What the task requires » Reproduce verbatim the portion of the 10mm handgun article that opens with the words containing "4. Glock 20" and closes with "the 10mm Auto.".

Supplied passage »
★ ★ ★
Best 10mm Handguns [2019]

As firearms enthusiasts, there are two things that we like to do more than anything else: shoot guns and argue about guns. 

And when discussing the power and accuracy of handgun cartridges, the debate is usually centered around the 9mm vs the .45 ACP (vs the .40 S&W).  But there’s another gun that’s often left out of this debate – the 10mm.

Colt Delta Elite with Boxes of Black Talon 10mm Ammo
Colt Delta Elite with Boxes of Black Talon 10mm Ammo

And depending on who you ask, some shooters will tell you that the 10mm is one of the more powerful handgun calibers out there.  Benefits of this cartridge include deeper penetration and greater muzzle energy than the 9mm and .45 ACP, but that comes at a price. 

And if you’re just here for the best of list:

  1. Rock Island Armory Rock Ultra MS ($731)
  2. Sig Sauer P220 Hunter ($1,400)
  3. Colt Delta Elite ($1,100)
  4. Glock 20 ($605)
  5. Glock 40 ($770)

10mm Origin

The 10mm was designed in part by Colonel Jeff Cooper, a marine, firearms instructor, and 1911 lover who was looking to improve on the .45 ACP cartridge.  Col. Cooper was known for a number of incredible feats (which you can read about here), but one of his most notable contributions to the firearms world was his assistance with the 10mm Auto, a powerful caliber capable of reaching 1,200 feet per second and able to maintain accuracy beyond 50 yards.

Despite being an incredibly popular cartridge in the early 1980s, the 10mm Auto became yesterday’s news seemingly overnight as law enforcement started phasing out 9mms the wake of the infamous 1986 FBI Miami shootout.  This gun battle led to the FBI creating the .40 S&W, a shortened (and arguably suboptimal) version of the 10mm Auto.

Side-by-Side Comparison of the Most Popular Handgun Cartridges
Side-by-Side Comparison of the Most Popular Handgun Cartridges

While the 10mm didn’t get all of the notoriety that it deserves, it is a well-rounded caliber, which is one of the reasons why it’s garnered a cult following over the years.  It’s even experiencing a resurgence as new hobbyists are discovering just how awesome this cartridge is.
★ ★ ★
Data supplied »
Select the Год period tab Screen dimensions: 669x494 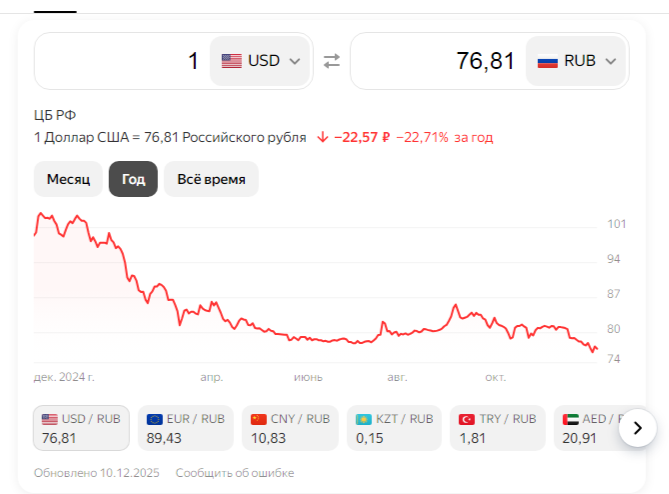point(133,180)
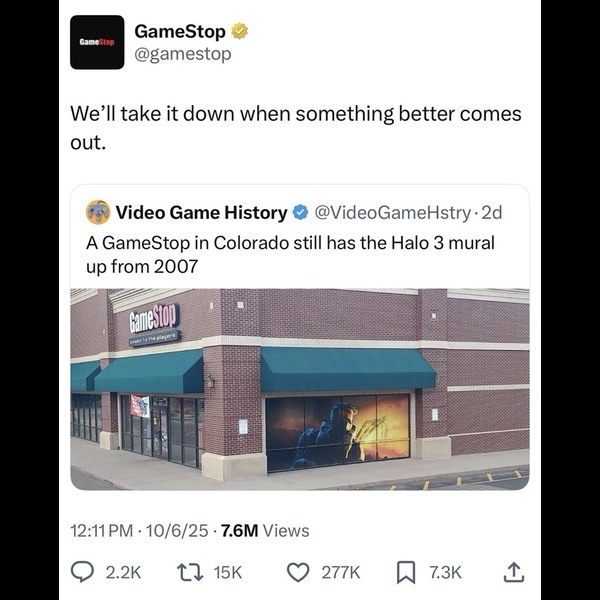Viewport: 600px width, 600px height.
Task: Repost using the retweet arrows icon
Action: pos(190,572)
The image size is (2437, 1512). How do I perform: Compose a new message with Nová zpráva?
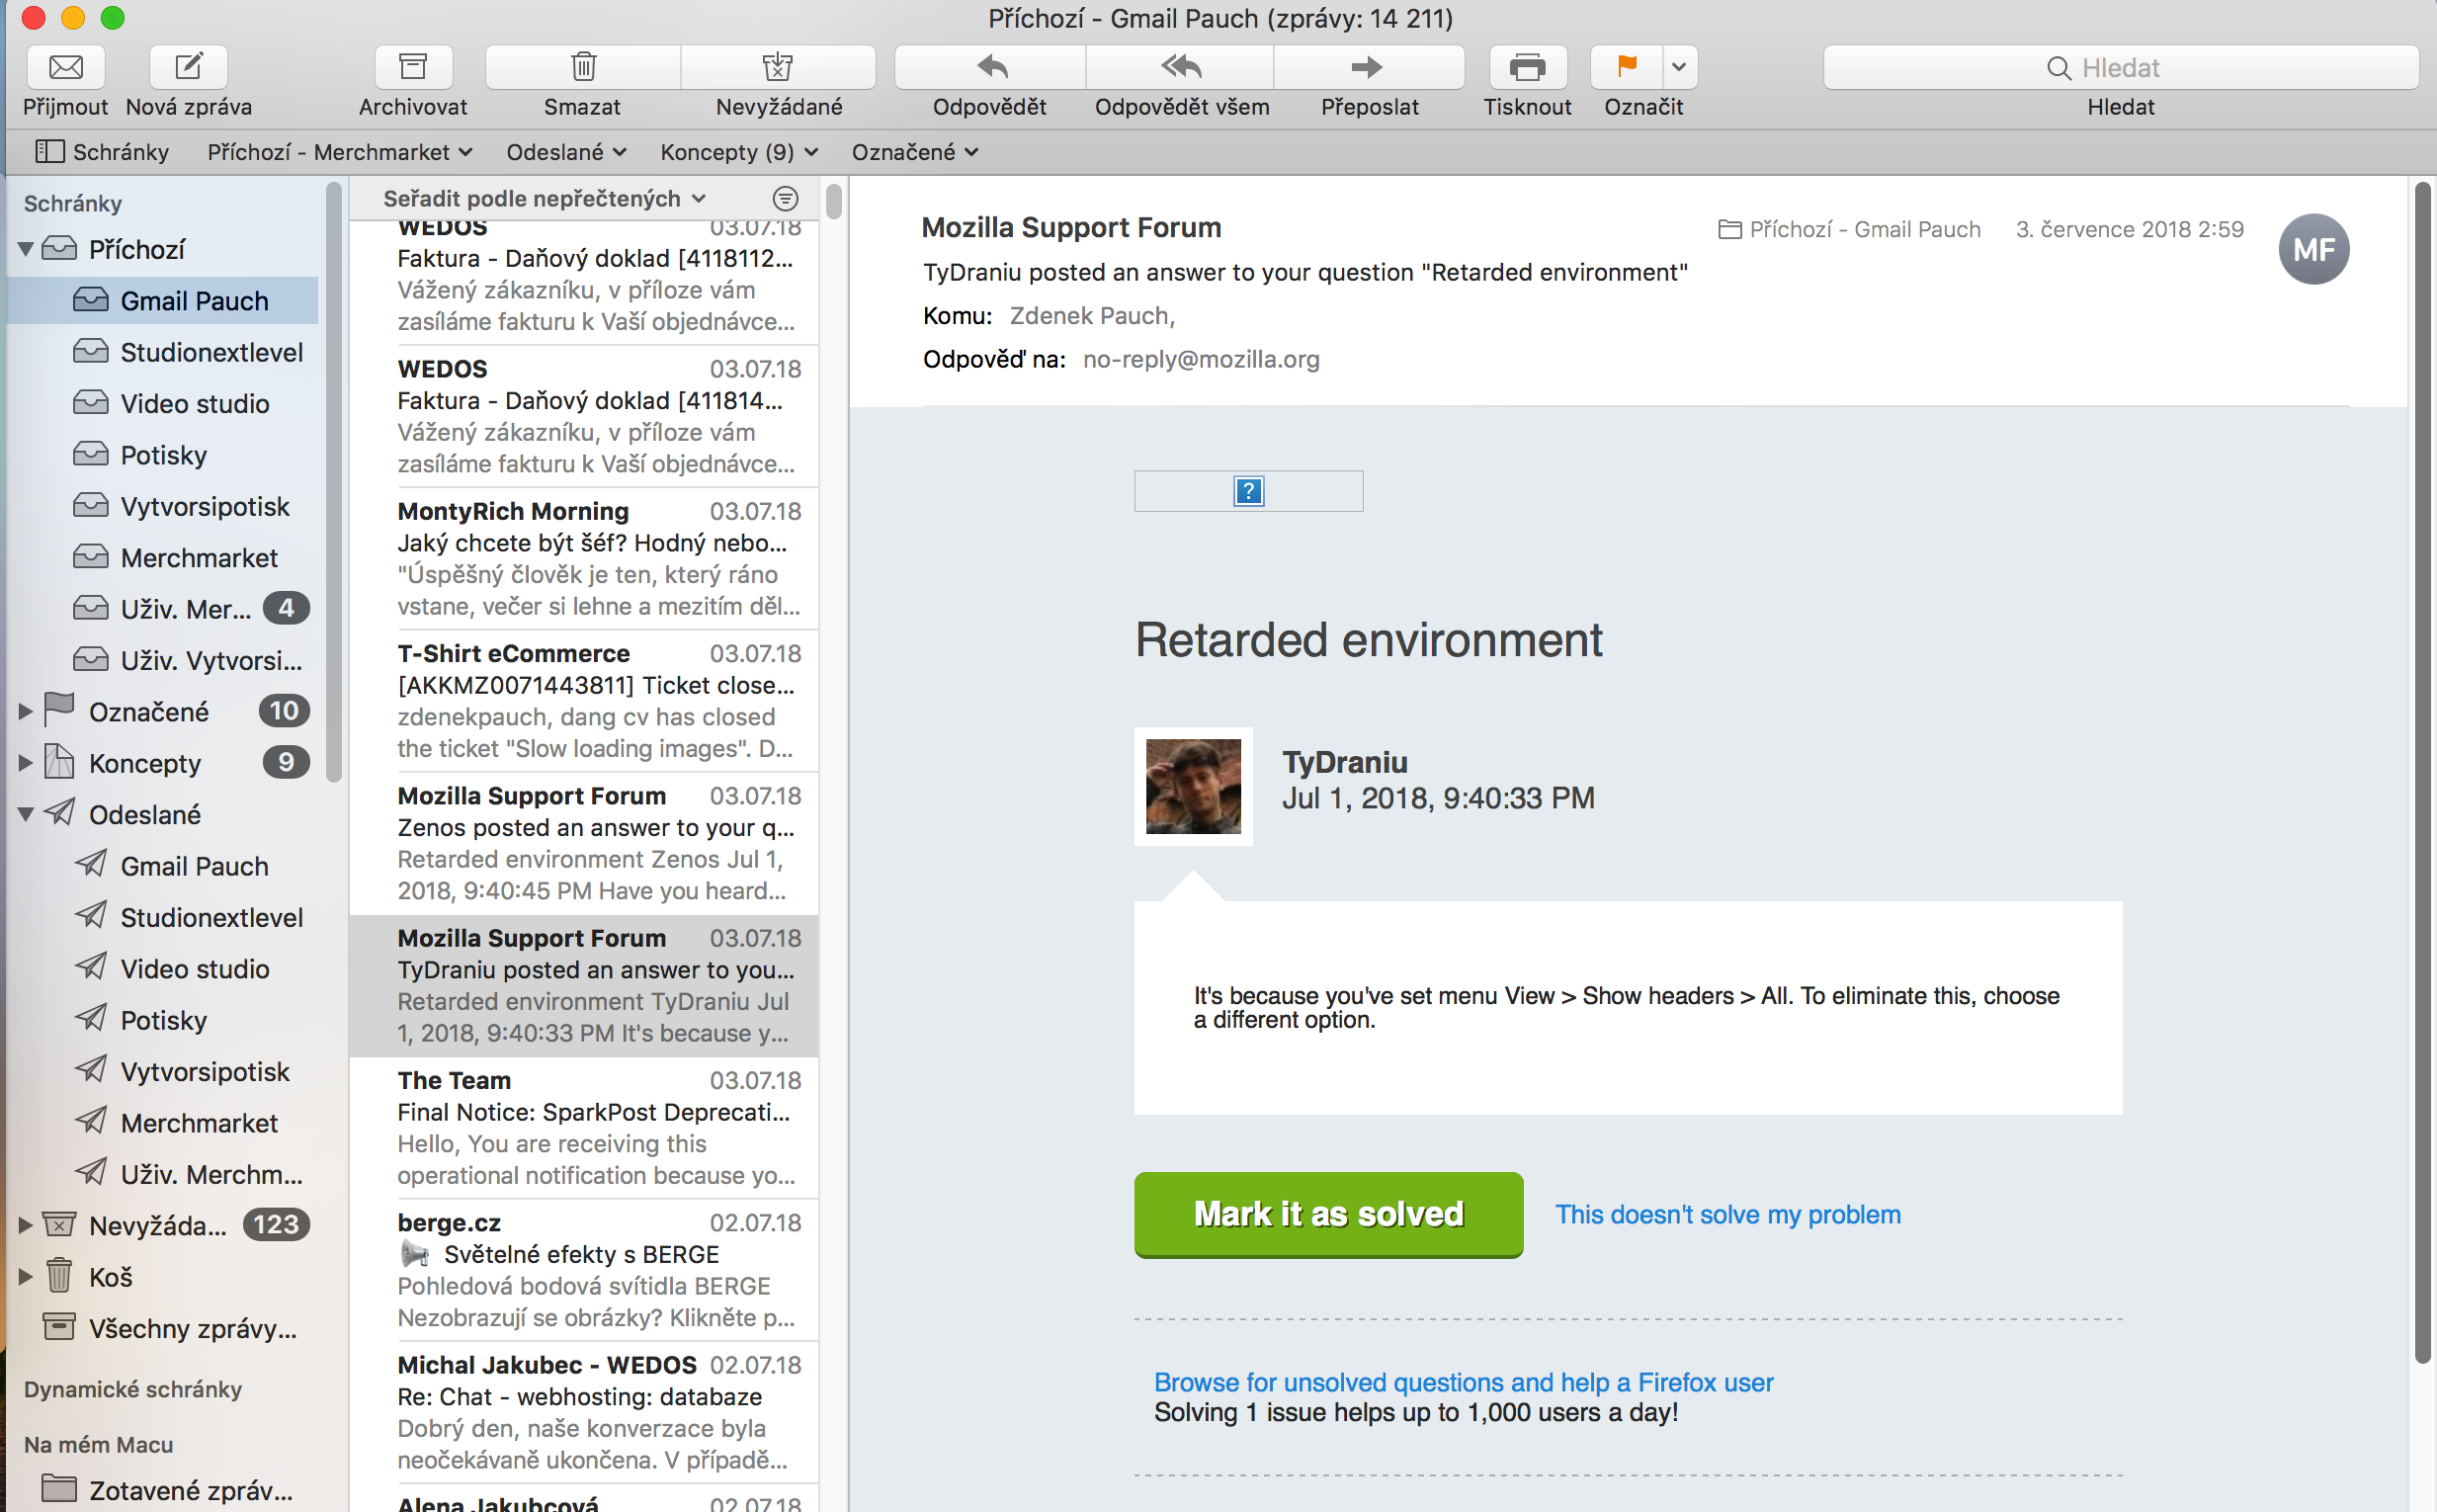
★ ★ ★
Response »
4. Glock 20 ($605)
  5. Glock 40 ($770)

10mm Origin

The 10mm was designed in part by Colonel Jeff Cooper, a marine, firearms instructor, and 1911 lover who was looking to improve on the .45 ACP cartridge.  Col. Cooper was known for a number of incredible feats (which you can read about here), but one of his most notable contributions to the firearms world was his assistance with the 10mm Auto, a powerful caliber capable of reaching 1,200 feet per second and able to maintain accuracy beyond 50 yards.

Despite being an incredibly popular cartridge in the early 1980s, the 10mm Auto became yesterday’s news seemingly overnight as law enforcement started phasing out 9mms the wake of the infamous 1986 FBI Miami shootout.  This gun battle led to the FBI creating the .40 S&W, a shortened (and arguably suboptimal) version of the 10mm Auto.